This month, IQVIA released its annual report on medical spending in the United States, and the trends are staggering. At the top of the list of best-selling drugs, AbbVie’s powerhouse autoimmune treatment Humira reigned supreme with $21.4 billion in nondiscounted spending.
Set aside the fact that U.S. spending on this single drug was greater than the gross domestic product of 85 countries and nearly double the cost of the No. 2 brand on the list. Debates pitting health care cost against innovation are as old as the industry itself and are nitpicked often in articles and (virtual) gatherings.
But there is a factor that experts regularly fail to consider when assessing the true cost of treatments: drug nonresponse. These treatments cost the health care system billions but, in their current form, only provide a fraction of their perceived value.
Take, for example, representatives of the TNF inhibitor drug class Humira, Enbrel and Remicade: Some estimates put the response rate to these drugs at a mere 34 percent of patients. One well-cited Nature article puts the estimate at closer to 25 percent. These three drugs make a combined $23 billion in annual net sales, and yet over $15 billion is essentially waste to the health care system.
Imagine if the automotive industry sold vehicles that only had a 1 in 3 chance of operating. Even if car insurance covered the price tag (after you paid a sizeable deductible), this wouldn’t be considered acceptable by society. There would be congressional hearings, lawsuits and many out-of-business car dealerships.
Yet this is the state of health care today. In many cases, health insurance companies and employers pay for the equivalent of a Ford SUV for each drug that is unlikely to work. This wasted money ultimately gets passed on in the form of rising overall health care (and therefore taxpayer) costs and increased premiums for patients.
The problems for patients don’t end with financial burdens. After trying a formulary-forced drug for several months, many patients have only bad side effects to show for their time and copays. Real harm results from waiting for the correct treatment in the form of adverse events, continued disease progression and pain. Not only are the drugs ineffective in their current one-size-fits-all form, the suffering nonresponse causes ultimately amplifies to costs to the system.
To be fair, these drugs are best-sellers because they yield great results for a minority of patients based on their specific genetic and environmental factors. But in a time where health care costs are poised to skyrocket as we respond to a global pandemic, we cannot let the issue of wasted drug spend go unaddressed.

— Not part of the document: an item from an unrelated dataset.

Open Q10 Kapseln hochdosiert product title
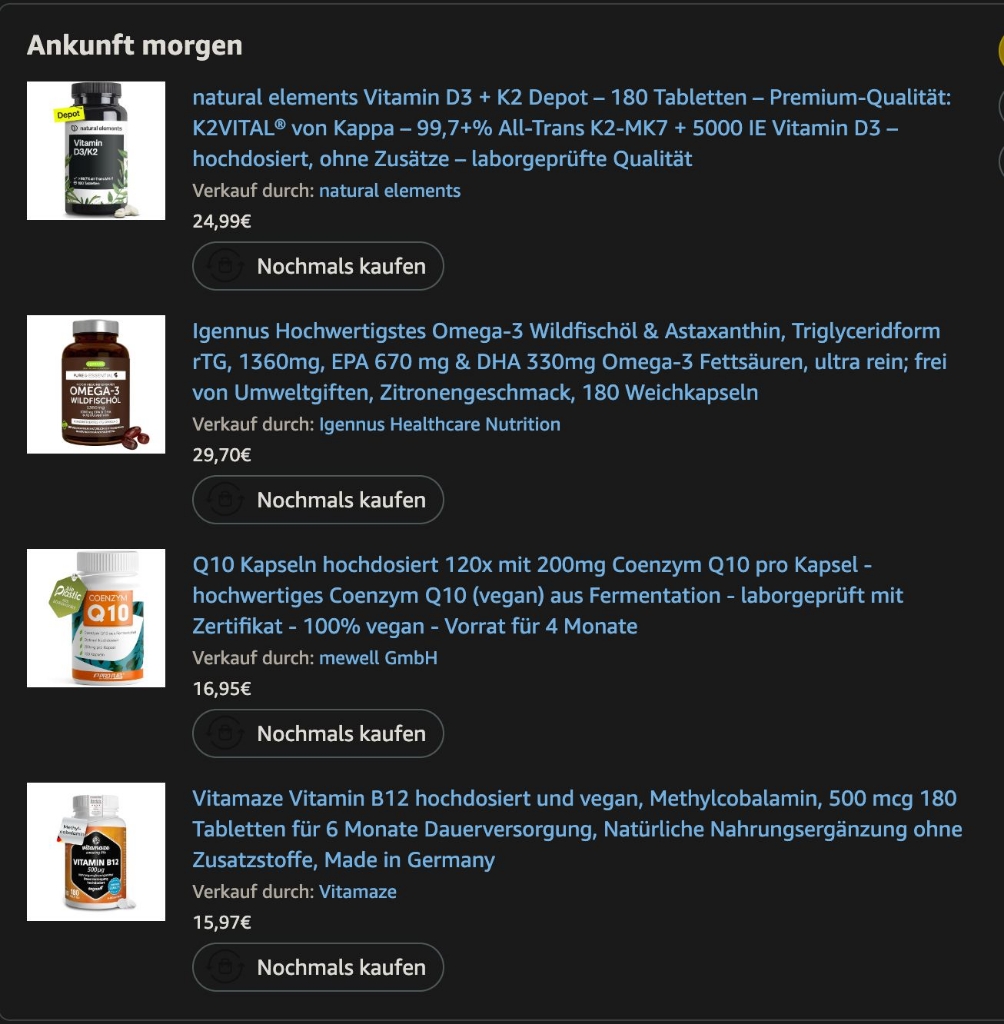Image resolution: width=1004 pixels, height=1024 pixels. pyautogui.click(x=548, y=596)
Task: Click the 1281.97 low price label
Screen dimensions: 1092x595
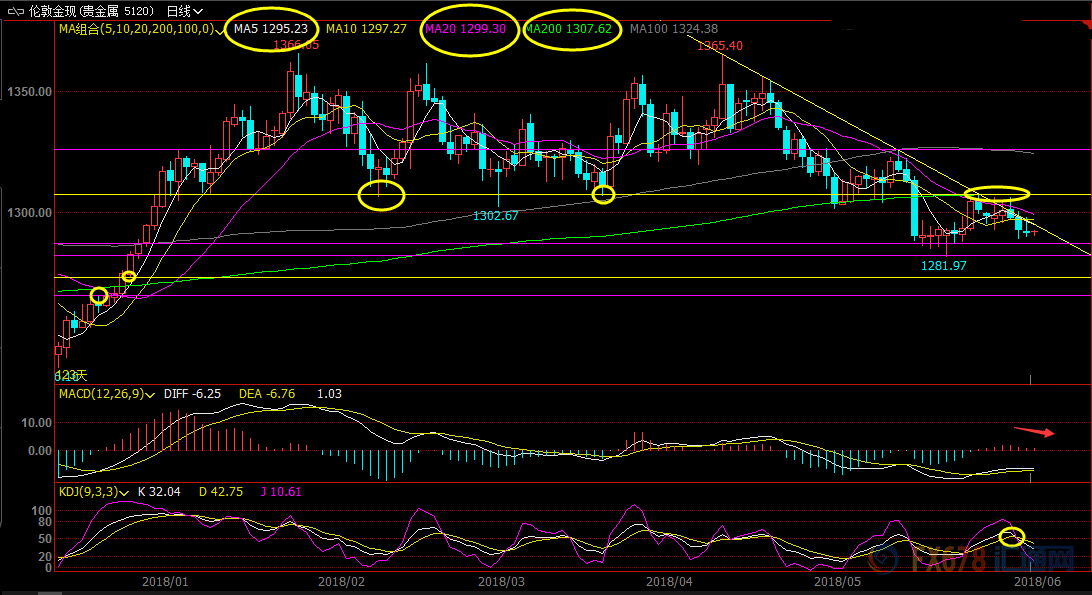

Precision diagnostics can solve this inefficiency. Using “precision” in front of any health care-related noun generates much criticism as an industry buzzword – some of it deserved – but recent naysaying headlines should not dissuade us from embracing these technologies as very real solutions to health care’s biggest hidden problem.
There are dozens of companies – including the one I run – that have created safe, effective precision diagnostics that can save the health care system billions by predicting response and nonresponse to treatment options.
They are not science fiction or “coming next year”: The products are available today. However, widespread adoption is hindered by a chaotic regulatory environment and longstanding rebate-driven coverage decisions. In fact, a recent report from the World Economic Forum noted that the key barriers to the adoption of personalized medicine are regulatory and policy related — not scientific.
Expedited approval pathways for low-risk, high-impact tests and legislation such as the VALID Act can speed along the adoption of precision diagnostics and improve response rates to the world’s best-selling drugs. New mechanisms for value-based payment should also be introduced to create fair and early reimbursement for the kinds of low-risk, high-impact tests that the molecular diagnostics industry is producing today.
Finally, health care professionals and industry reports should take a closer look at the response rates to top drugs to ensure these figures are presented more regularly to the general public. Let’s make sure prices, rebates and response rates drive the next round of discussion on the world’s top-selling drugs.
Alif Saleh is CEO of Scipher Medicine, a molecular technology platform company based in Waltham, Massachusetts.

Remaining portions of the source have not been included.